Protesters urge new Finance Minister to act on cancellation of Third World debt

THE new Minister for Finance must lobby the World Bank for the cancellation of the entire Third World Debt, a group protesting for debt relief said yesterday.
Protesters urge new Finance Minister to act on cancellation of Third World debt

Around 50 members of the Debt and Development Coalition gathered outside the gates of Leinster House in advance of yesterday’s Cabinet reshuffle. Former Foreign Affairs Minister Brian Cowen was later given the Finance portfolio.

Spokesman Eamon Stack said: “The new minister for finance is our representative at the World Bank and the International Monetary Fund. We want him to ask for 100% debt relief without any condition and without taking away the aid already available.

He said countries such as Zambia were paying one third of their revenue to service debts while average life expectancy had fallen to 37 years in the past decade.

Many of the protesters said they had seen at first hand what crippling debt repayments did to poor countries.
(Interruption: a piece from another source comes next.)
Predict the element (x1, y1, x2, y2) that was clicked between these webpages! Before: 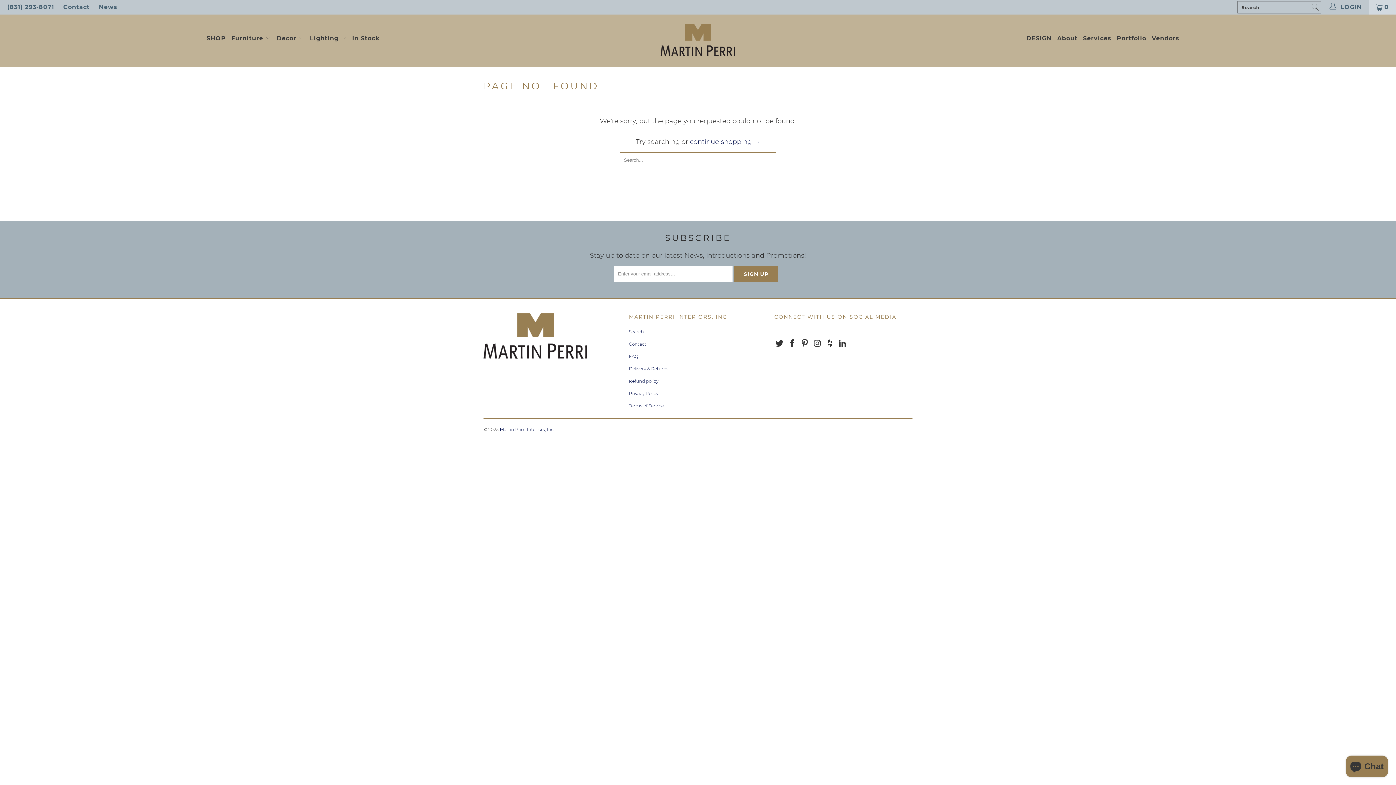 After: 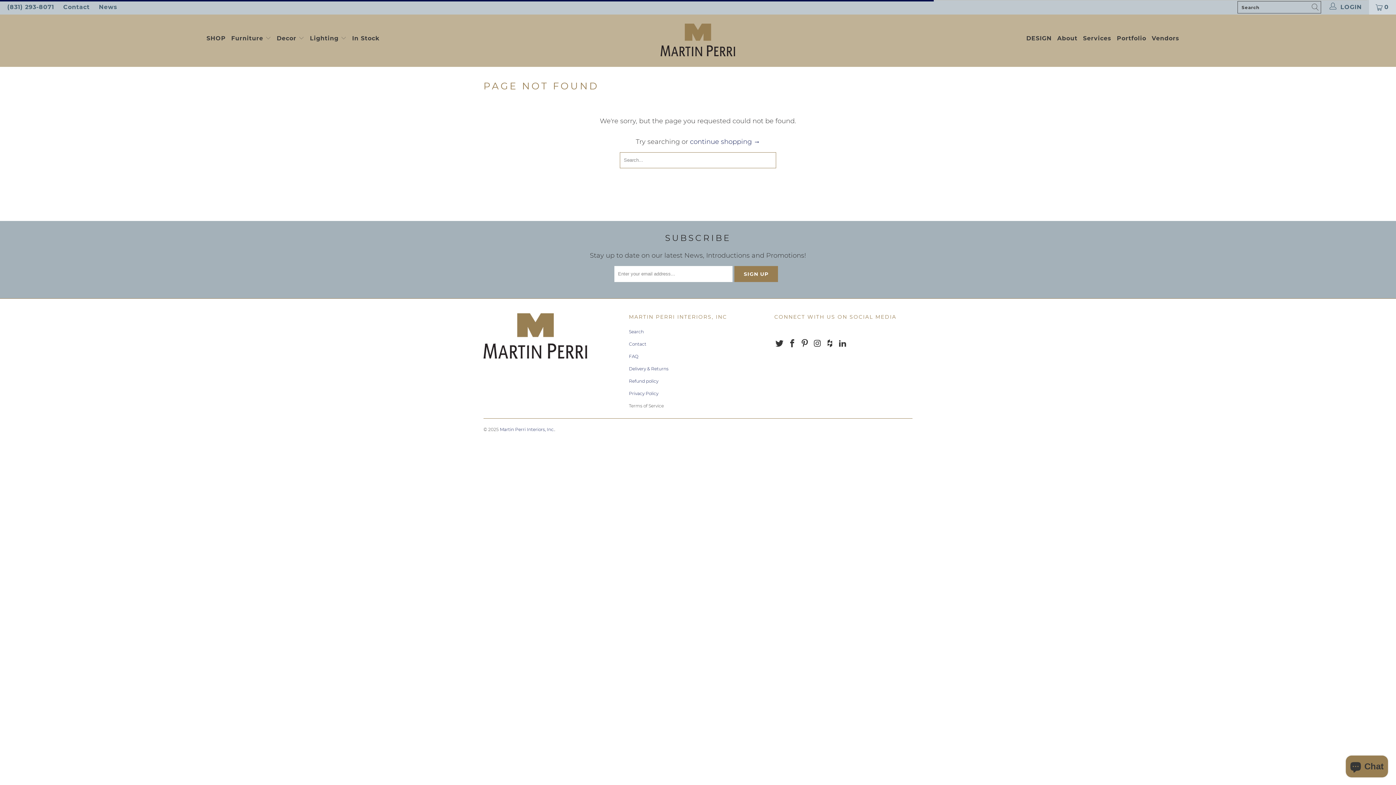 Action: bbox: (629, 403, 663, 408) label: Terms of Service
Sister Eileen from Belfast, who worked in Nigeria and Ghana for 26 years, said there was no money available for education.

“We had people there who couldn’t afford to go to school. I can hardly go to bed at night thinking about it,” she said.

Sr Eileen praised the attitude of the young people who turned up to the protest, including 20 transition year students from Scoil Chríost Rí in Portlaoise.

They displayed a collection of postcards signed by TDs from all politicalparties.

Labour Party TD Joan Burton said the people of Ireland wanted a differentapproach to debt relief from the Government.

“I hope the minister for finance will go to the World Bank as a persuader for the justice of debt cancellation. At the moment I think the shots are still called by people who don’t understand the conditions that people in Africa are living in,” she said.

Ms Burton added that it was possible for these countries to lift themselves out of poverty if they were given a chance. “If you look back at Ireland 30 years ago we weren’t exactly at the top of the economic list. But with loans, grant aid, investment in education and basic services we’ve transformed our own country. In the case of many African countries it might be a bit slower but a lot of them have the capacity to do it.”

The protesters marched to the Department of Finance to hand in their postcards calling for debt relief, along with a petition, to Mr Cowen.